In the spring of 1998, I bought a hotel and converted into a house for my family. My brother compared it to the Overlook Hotel in The Shining but that didn't spook me at all.
We bought our ten bedroom country house in North Northumberland in 1997. Originally built as a hunting lodge, it had since been a private home and more recently an up-market hotel. It took several months to convert it into something resembling a family home and I spent several nights in the building on my own after a day of stripping out walls, tiles and hotel furnishings. My brother Steve visited one day and as we walked along the west wing corridor he pointed out the similarity to the Overlook Hotel in The Shining. I just ignored the comment. It didn’t spook me at all.

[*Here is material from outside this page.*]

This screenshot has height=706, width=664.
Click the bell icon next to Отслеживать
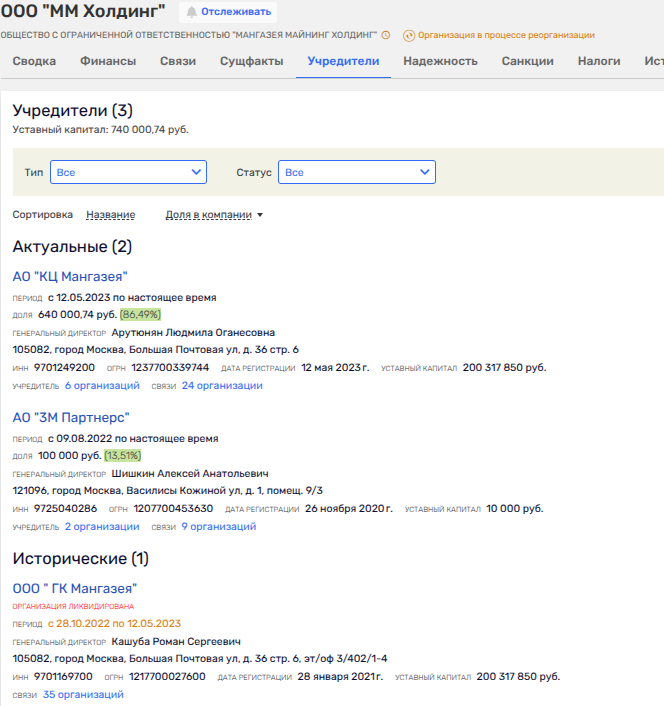191,12
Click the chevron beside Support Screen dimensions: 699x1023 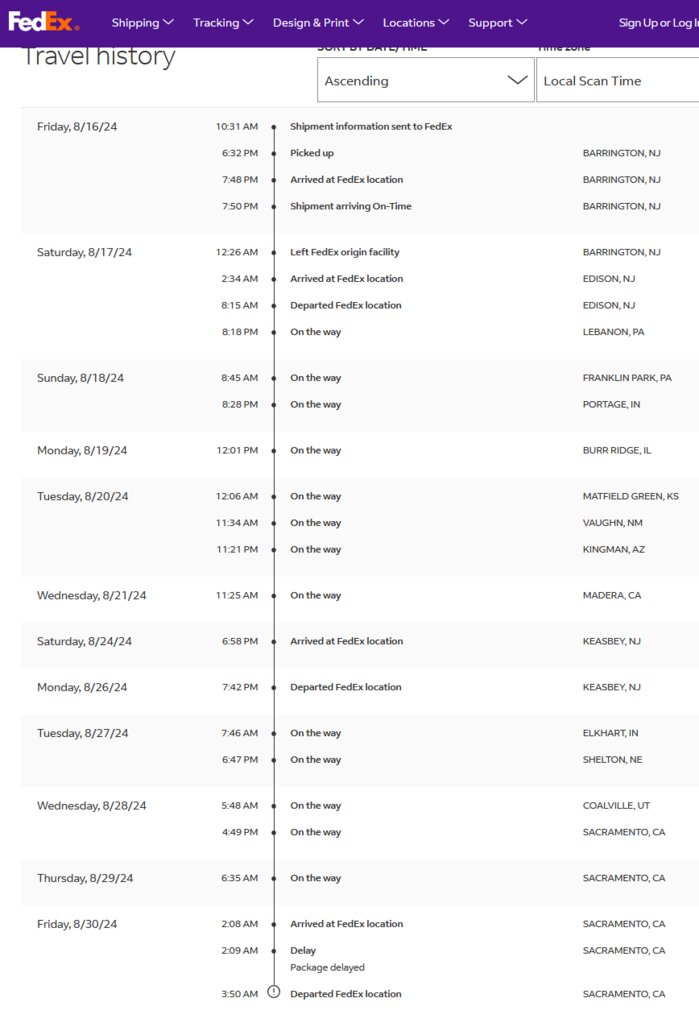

We moved in during the Spring of 1998 and the house seemed warm and homely if not a little large for the five of us; me, my wife and our three kids. Possibly the least scary room of all was the toilet in the front hallway. Narrow, wood-panelled with a small window letting in light, it was by far my favourite toilet of the seven we had to choose from. I spent many happy hours sitting there in the mornings, enjoying a peaceful dump and a read. I could almost say it was my favourite room in the whole house. And then it happened.
I’d been suffering from loose stools for months. I was never off the toilet. The doctor thought it was Irritable Bowel Syndrome (it later turned out to be lactose intolerance, but that’s not really important). One day things were so bad I’d bunged myself up with Imodium. An overdose on reflection. I was also suffering from an anal fissure (a tear in my arse) that caused incredible pain if I so much as farted. (At the time I thought it was piles, but that’s not really relevant either). I thought a few days without passing a stool would do me good. I wasn’t thinking ahead. Sooner or later I was going to pay the price.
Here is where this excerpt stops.